- Exercise aim: Update the items from the line with "Screen dimensions: 1013x762" to the line with "I will point(458,229)." by changing "Image resolution" to "Screen resolution", and leave everything else the same.

(Data records)
▬▬▬

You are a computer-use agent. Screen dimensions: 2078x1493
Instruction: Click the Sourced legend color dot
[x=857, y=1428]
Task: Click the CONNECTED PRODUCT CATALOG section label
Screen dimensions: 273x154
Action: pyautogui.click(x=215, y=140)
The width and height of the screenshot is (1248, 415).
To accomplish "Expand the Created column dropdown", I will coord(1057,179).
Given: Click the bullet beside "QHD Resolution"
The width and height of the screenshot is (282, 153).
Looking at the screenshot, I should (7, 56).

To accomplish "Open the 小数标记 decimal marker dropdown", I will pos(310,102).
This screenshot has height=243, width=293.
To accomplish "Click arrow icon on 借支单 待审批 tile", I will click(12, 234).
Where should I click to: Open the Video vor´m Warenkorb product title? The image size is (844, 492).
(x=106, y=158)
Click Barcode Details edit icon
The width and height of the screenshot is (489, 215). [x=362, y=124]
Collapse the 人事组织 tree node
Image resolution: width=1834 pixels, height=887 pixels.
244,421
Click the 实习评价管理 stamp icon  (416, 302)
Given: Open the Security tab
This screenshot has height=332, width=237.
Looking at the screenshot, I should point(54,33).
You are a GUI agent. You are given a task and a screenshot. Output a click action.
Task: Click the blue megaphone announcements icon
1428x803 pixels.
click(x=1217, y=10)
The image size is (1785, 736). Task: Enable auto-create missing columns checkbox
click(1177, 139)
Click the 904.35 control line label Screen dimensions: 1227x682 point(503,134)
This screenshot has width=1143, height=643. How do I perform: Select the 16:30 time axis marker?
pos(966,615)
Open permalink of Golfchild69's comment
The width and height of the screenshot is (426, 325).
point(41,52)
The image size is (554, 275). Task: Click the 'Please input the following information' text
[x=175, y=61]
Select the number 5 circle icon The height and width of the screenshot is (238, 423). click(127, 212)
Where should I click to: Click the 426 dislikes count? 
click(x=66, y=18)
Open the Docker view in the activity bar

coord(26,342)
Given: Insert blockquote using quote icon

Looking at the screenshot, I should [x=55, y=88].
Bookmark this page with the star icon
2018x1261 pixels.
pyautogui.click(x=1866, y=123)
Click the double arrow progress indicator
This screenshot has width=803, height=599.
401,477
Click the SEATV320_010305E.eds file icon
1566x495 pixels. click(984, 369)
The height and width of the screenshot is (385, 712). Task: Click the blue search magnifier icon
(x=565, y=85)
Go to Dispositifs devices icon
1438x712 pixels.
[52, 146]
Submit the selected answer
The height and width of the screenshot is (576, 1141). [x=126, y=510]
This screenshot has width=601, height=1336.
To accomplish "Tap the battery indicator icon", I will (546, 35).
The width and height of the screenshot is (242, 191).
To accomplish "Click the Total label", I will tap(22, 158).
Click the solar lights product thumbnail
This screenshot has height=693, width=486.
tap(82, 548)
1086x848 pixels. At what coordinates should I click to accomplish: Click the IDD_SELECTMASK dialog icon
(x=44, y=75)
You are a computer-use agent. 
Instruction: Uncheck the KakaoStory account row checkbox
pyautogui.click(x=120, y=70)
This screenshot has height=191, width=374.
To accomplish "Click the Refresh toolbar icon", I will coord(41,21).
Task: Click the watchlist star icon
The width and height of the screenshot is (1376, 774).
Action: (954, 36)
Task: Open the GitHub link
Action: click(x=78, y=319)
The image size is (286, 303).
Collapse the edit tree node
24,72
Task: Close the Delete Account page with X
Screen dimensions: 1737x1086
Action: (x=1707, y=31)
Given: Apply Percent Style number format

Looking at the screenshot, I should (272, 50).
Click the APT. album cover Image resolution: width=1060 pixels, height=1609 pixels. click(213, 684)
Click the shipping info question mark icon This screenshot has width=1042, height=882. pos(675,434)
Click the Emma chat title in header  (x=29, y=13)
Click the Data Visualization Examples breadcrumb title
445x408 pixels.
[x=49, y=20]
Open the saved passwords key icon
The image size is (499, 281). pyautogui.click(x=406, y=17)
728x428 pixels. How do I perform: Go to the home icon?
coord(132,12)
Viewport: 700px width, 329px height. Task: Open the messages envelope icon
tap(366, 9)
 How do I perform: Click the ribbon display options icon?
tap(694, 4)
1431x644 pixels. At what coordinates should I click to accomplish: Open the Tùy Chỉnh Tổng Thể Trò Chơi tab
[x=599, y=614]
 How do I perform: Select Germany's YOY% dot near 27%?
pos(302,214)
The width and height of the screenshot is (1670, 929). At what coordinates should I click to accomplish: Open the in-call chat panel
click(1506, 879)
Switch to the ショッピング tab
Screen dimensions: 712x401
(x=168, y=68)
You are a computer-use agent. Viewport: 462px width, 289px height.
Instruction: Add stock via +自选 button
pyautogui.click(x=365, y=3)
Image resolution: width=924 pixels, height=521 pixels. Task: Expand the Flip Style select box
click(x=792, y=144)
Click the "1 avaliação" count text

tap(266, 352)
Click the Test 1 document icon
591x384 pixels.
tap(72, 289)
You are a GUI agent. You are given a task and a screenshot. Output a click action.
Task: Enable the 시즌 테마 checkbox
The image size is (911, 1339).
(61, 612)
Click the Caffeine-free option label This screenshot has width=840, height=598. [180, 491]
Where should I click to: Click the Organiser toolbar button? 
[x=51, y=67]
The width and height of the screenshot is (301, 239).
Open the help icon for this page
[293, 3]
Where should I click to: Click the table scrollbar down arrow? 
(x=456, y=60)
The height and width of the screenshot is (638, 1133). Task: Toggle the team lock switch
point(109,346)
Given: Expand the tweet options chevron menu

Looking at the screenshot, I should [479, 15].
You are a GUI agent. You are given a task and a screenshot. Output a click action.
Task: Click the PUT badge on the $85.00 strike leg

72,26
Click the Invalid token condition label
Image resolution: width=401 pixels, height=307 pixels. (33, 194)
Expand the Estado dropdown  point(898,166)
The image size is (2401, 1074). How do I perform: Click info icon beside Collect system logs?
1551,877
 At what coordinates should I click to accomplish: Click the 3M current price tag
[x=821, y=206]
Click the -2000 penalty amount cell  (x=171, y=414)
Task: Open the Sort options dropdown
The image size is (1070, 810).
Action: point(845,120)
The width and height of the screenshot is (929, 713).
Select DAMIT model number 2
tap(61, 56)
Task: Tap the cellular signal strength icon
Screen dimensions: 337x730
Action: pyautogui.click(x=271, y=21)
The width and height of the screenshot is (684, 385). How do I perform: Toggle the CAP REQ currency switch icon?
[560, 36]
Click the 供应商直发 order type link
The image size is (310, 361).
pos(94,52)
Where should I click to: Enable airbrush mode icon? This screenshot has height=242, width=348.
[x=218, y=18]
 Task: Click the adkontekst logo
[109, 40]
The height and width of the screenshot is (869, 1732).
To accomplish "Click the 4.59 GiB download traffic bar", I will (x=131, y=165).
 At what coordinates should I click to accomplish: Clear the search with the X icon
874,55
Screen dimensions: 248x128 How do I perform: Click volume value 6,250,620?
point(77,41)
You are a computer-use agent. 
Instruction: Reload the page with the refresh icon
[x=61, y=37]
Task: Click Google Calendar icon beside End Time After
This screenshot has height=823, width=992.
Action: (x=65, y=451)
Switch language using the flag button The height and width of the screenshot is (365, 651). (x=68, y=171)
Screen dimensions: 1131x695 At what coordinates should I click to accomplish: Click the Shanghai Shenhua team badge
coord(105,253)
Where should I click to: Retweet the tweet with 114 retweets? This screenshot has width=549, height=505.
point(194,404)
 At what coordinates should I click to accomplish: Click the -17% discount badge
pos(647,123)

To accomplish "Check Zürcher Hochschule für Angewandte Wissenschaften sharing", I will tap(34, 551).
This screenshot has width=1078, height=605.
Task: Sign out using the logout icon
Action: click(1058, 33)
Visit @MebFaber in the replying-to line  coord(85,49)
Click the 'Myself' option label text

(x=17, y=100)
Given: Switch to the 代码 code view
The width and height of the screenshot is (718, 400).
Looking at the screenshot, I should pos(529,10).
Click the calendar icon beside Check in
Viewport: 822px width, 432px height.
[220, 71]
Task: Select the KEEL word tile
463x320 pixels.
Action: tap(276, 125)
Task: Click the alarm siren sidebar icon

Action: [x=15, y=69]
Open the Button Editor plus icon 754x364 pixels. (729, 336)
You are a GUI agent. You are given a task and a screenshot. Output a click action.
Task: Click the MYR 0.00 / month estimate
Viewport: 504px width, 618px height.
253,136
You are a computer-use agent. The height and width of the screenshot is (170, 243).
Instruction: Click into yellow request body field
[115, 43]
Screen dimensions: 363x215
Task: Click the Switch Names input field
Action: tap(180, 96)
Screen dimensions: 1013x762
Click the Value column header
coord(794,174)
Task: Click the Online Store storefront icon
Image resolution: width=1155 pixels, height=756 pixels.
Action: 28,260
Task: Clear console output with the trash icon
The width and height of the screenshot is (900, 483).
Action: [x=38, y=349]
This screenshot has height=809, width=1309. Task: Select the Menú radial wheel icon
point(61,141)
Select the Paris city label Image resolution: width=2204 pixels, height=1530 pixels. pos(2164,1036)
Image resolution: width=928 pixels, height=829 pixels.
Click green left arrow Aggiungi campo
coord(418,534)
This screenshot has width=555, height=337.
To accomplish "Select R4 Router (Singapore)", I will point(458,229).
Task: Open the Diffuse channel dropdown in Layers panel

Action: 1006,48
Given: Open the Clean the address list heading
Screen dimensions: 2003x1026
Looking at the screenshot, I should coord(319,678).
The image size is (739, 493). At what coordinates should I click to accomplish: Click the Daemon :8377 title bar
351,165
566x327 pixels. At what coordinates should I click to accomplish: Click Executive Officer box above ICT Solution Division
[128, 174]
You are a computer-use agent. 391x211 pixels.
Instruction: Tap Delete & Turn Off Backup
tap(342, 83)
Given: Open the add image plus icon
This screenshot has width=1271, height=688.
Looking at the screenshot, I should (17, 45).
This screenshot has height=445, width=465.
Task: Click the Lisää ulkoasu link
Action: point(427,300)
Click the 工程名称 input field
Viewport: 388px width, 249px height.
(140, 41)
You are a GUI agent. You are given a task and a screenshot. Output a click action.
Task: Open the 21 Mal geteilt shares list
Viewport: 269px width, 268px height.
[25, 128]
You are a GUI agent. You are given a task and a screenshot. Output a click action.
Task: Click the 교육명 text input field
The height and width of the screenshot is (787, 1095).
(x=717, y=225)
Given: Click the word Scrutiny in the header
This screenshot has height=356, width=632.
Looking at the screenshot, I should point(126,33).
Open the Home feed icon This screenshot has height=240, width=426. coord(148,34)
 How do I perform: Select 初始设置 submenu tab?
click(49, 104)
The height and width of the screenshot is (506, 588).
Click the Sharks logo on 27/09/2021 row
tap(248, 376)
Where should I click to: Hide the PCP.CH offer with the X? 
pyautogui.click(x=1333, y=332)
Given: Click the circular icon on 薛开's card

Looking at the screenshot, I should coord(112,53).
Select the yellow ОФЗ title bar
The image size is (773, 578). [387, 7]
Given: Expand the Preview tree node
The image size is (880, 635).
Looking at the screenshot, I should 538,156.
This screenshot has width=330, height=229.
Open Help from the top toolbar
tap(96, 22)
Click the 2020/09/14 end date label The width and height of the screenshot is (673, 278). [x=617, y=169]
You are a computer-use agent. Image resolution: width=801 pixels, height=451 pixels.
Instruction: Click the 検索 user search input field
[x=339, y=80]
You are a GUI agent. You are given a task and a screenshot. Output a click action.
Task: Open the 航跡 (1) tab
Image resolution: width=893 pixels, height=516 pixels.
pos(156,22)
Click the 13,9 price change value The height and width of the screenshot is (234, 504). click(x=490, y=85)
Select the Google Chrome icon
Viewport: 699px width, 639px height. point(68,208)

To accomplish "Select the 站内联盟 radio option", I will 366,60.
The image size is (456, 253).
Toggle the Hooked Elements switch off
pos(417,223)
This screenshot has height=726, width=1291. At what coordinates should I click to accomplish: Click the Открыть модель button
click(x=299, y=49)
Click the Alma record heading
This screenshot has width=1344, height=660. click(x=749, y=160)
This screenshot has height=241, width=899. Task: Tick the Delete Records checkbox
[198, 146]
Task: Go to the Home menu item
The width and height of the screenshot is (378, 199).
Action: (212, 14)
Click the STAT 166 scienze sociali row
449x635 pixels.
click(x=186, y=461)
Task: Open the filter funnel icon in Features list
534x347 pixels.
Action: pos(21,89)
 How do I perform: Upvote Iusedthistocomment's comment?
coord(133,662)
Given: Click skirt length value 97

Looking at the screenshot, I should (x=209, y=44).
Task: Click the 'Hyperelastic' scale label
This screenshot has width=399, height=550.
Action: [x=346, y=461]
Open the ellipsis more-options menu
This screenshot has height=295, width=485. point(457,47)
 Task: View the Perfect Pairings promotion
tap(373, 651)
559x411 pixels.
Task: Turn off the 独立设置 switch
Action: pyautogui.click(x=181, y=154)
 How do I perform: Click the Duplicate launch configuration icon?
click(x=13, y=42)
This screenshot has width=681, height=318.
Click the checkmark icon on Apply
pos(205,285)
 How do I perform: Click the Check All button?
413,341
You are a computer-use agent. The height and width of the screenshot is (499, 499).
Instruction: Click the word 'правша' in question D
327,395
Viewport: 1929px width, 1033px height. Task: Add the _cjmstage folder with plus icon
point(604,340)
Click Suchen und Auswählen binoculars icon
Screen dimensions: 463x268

▬▬▬

- Answer to the exercise:
Screen dimensions: 1013x762
Click the Value column header
coord(794,174)
Task: Click the Online Store storefront icon
Screen resolution: width=1155 pixels, height=756 pixels.
Action: 28,260
Task: Clear console output with the trash icon
The width and height of the screenshot is (900, 483).
Action: [x=38, y=349]
This screenshot has height=809, width=1309. Task: Select the Menú radial wheel icon
point(61,141)
Select the Paris city label Screen resolution: width=2204 pixels, height=1530 pixels. pos(2164,1036)
Screen resolution: width=928 pixels, height=829 pixels.
Click green left arrow Aggiungi campo
coord(418,534)
This screenshot has width=555, height=337.
To accomplish "Select R4 Router (Singapore)", I will point(458,229).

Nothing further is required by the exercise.